Stored records:
━━━

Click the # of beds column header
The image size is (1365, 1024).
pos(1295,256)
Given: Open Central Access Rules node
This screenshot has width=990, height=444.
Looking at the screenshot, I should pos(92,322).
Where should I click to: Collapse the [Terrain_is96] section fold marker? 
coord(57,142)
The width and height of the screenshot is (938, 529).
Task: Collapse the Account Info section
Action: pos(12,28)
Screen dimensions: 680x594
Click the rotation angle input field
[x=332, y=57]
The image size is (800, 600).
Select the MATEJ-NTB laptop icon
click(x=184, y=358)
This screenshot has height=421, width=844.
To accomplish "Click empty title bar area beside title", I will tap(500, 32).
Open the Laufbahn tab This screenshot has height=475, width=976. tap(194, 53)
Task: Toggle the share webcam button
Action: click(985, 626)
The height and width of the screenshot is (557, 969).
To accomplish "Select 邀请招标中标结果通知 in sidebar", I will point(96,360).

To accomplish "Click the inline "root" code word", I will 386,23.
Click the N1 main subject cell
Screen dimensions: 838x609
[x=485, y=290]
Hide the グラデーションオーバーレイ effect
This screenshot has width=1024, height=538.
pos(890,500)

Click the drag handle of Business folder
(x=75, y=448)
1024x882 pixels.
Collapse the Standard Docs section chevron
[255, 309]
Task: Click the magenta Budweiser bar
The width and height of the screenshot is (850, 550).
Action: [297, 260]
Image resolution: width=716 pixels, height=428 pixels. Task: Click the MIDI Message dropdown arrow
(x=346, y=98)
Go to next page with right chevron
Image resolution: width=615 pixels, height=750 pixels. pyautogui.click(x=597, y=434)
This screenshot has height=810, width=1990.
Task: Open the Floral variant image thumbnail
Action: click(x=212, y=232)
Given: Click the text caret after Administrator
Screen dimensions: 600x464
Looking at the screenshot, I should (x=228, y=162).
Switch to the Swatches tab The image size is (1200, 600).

━━━

Activity: Could you state how many lines of the records contain "Given"? Give the number and nothing else.

Solution to the exercise: 2